Stored data:
══════════════════════════════
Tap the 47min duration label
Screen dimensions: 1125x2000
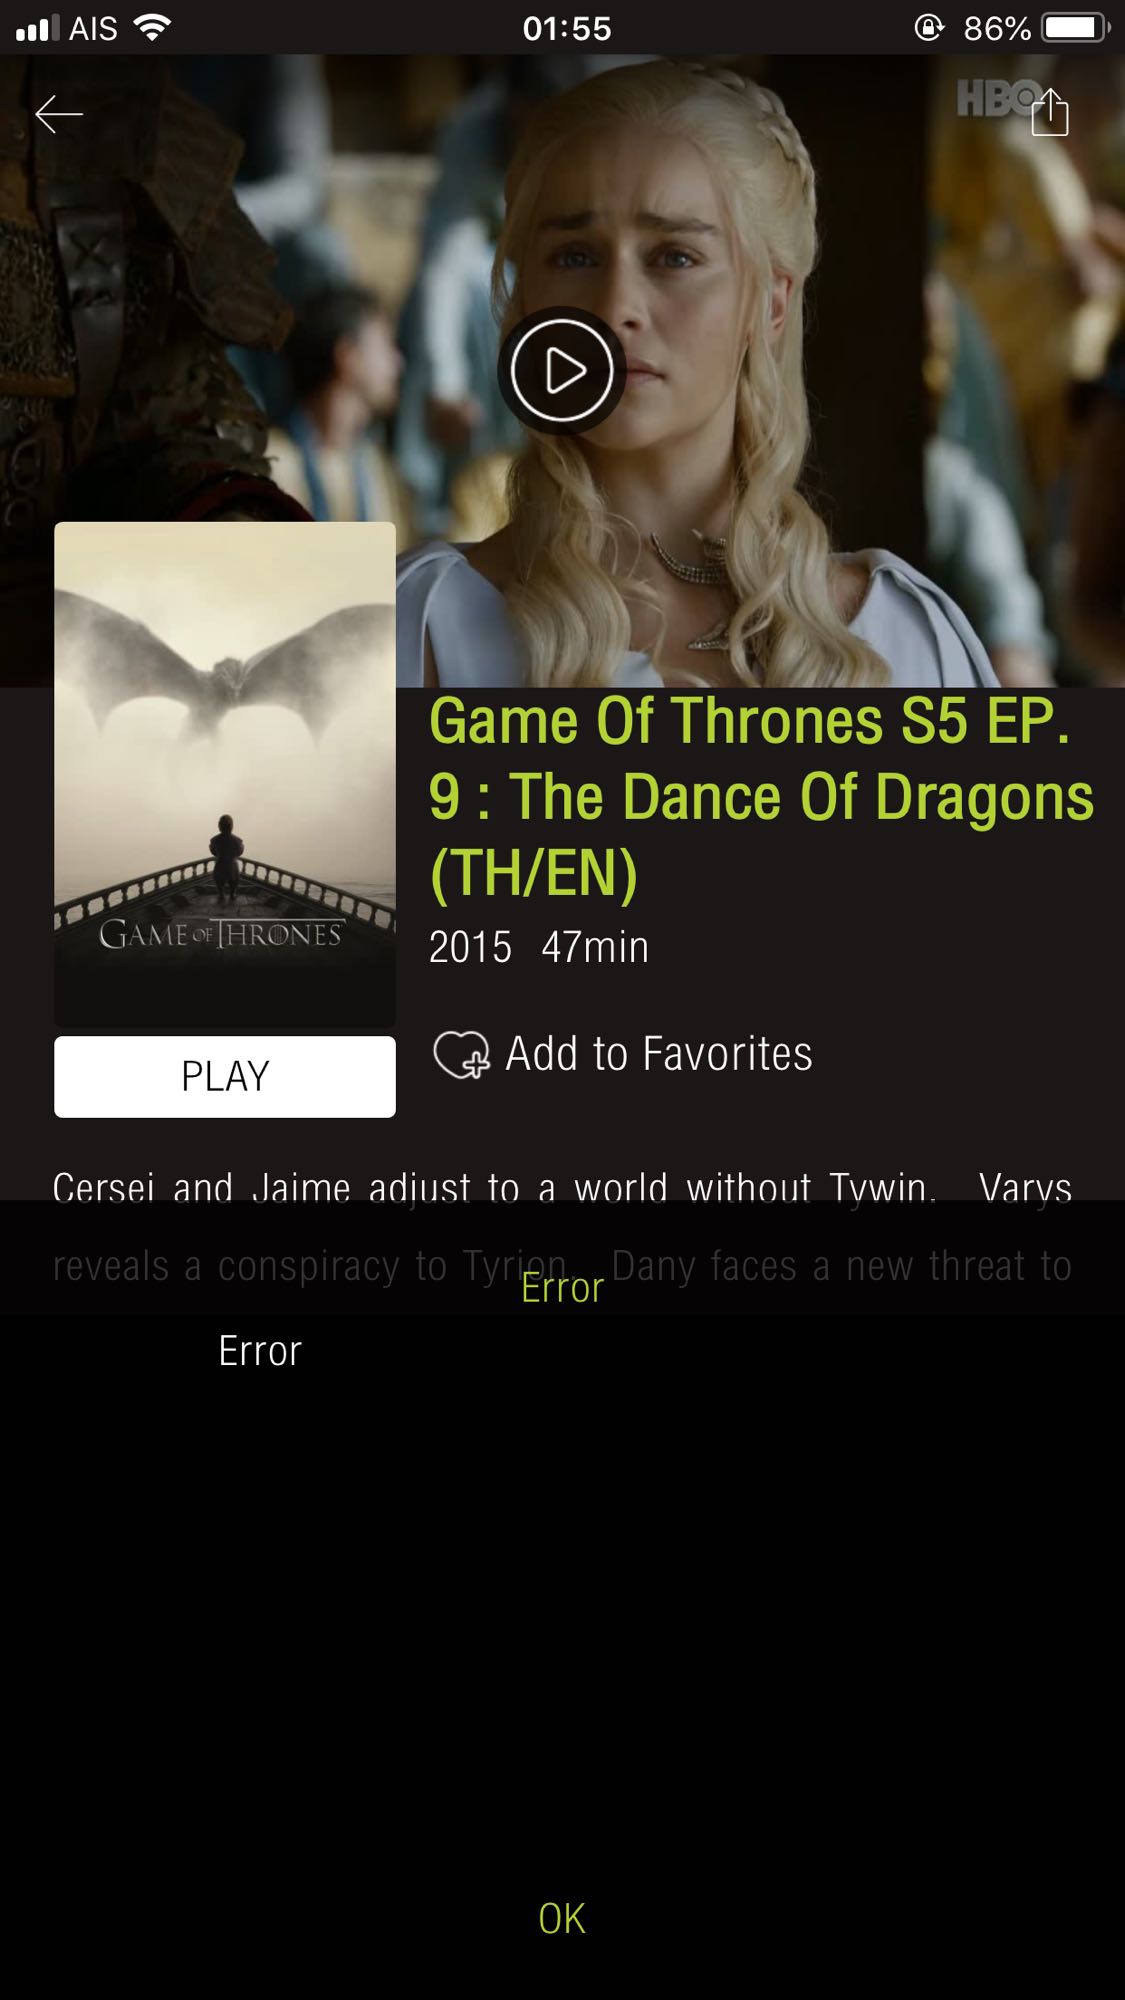pyautogui.click(x=595, y=947)
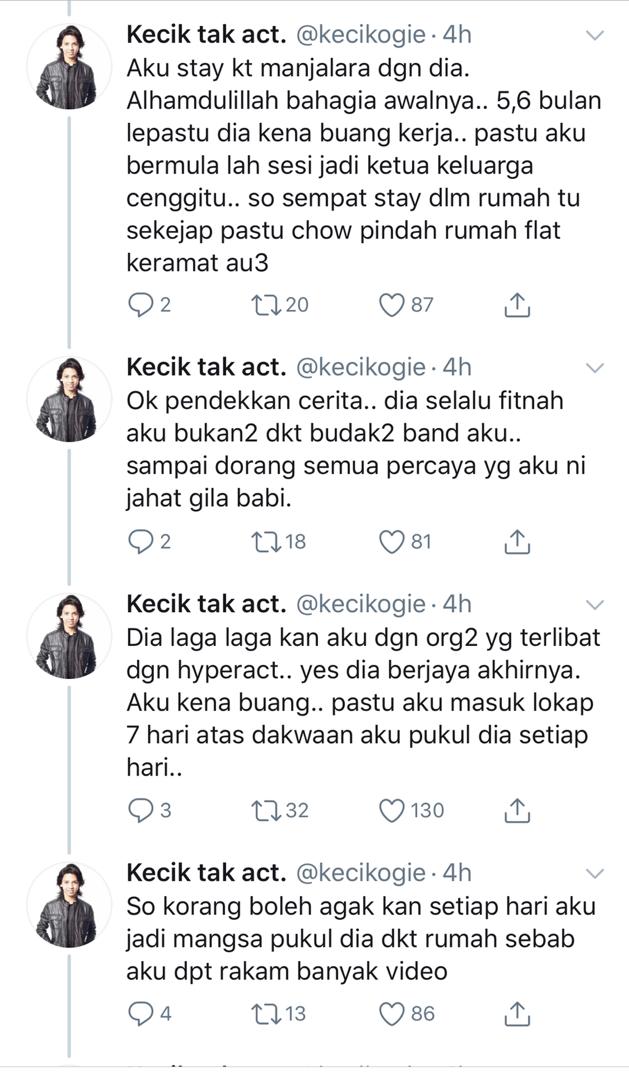Retweet the tweet with 32 retweets
Viewport: 629px width, 1080px height.
click(266, 810)
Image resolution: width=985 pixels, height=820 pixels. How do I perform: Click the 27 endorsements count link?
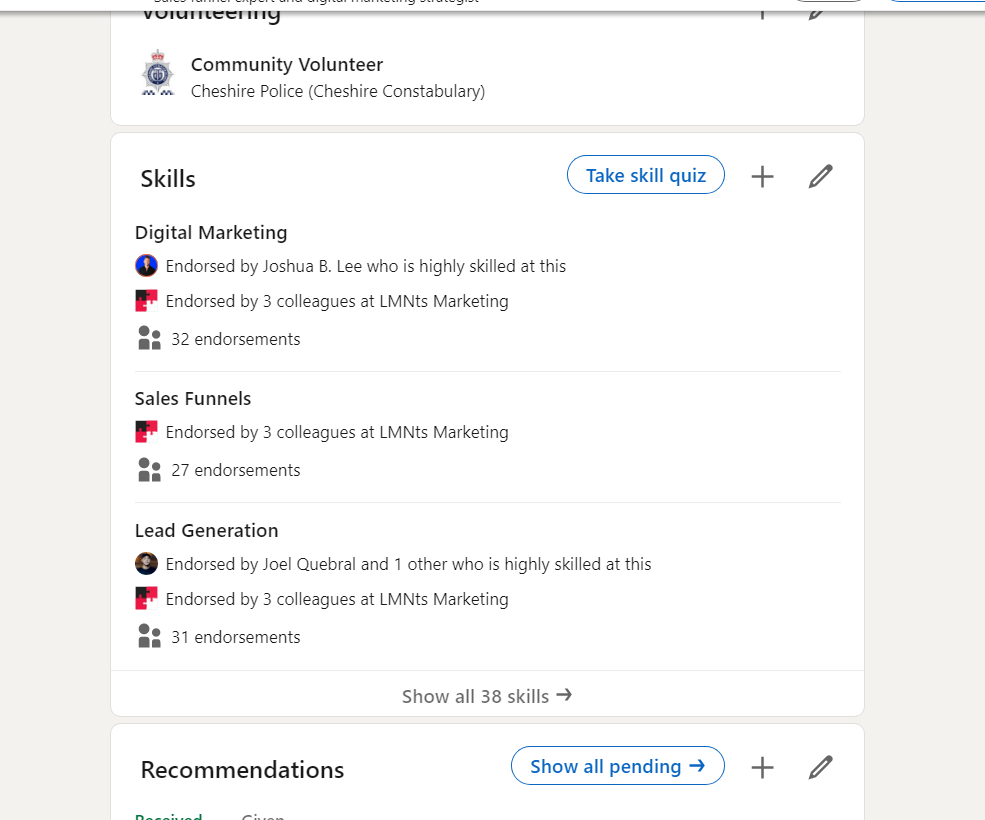[x=235, y=470]
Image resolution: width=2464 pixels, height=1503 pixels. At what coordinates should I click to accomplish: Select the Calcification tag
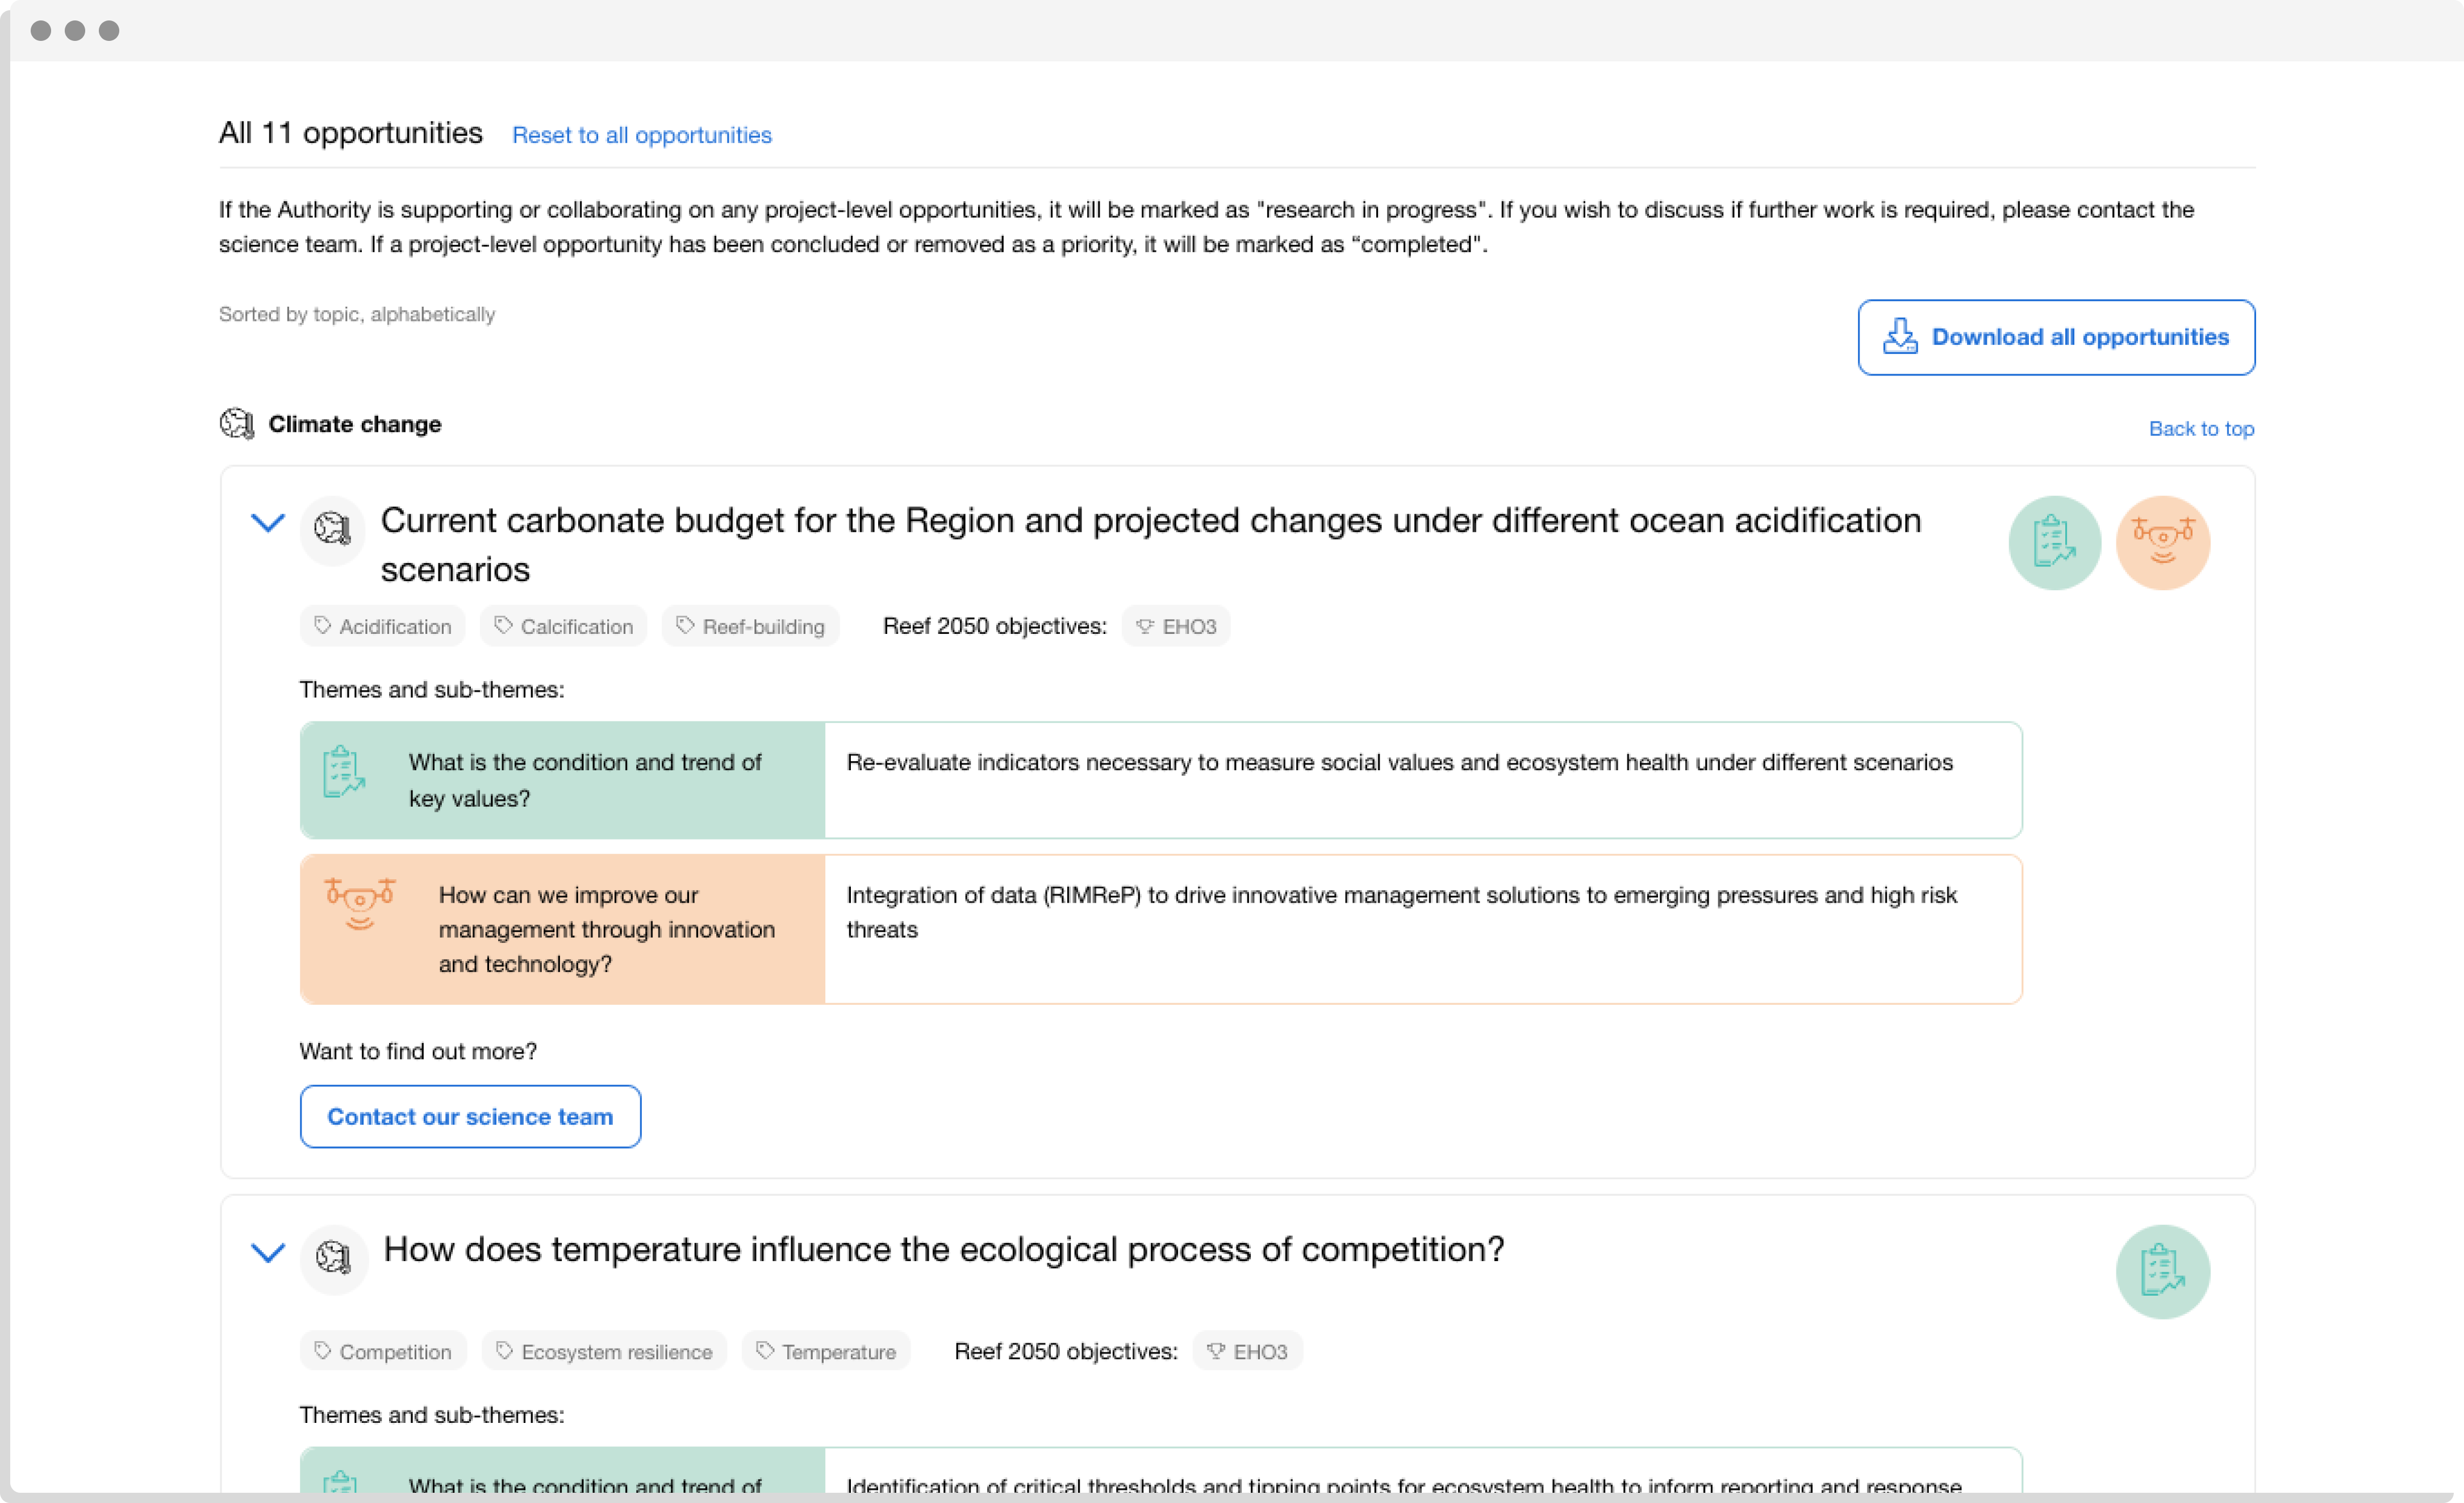click(x=564, y=626)
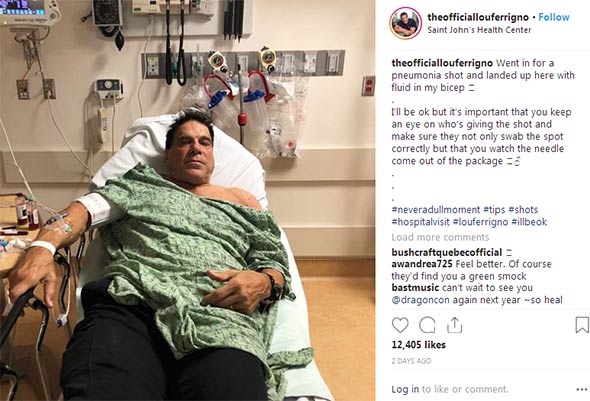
══════════════════════════════
EXERCISE REQUIREMENTS: What do the lines above say from the line containing "Image resolution: width=2464" through the last line? Quote them exactly, both ends included, and leave out the pictures.

EXERCISE SOLUTION:
Image resolution: width=2464 pixels, height=1503 pixels. At what coordinates should I click to accomplish: Select the Calcification tag
click(x=564, y=626)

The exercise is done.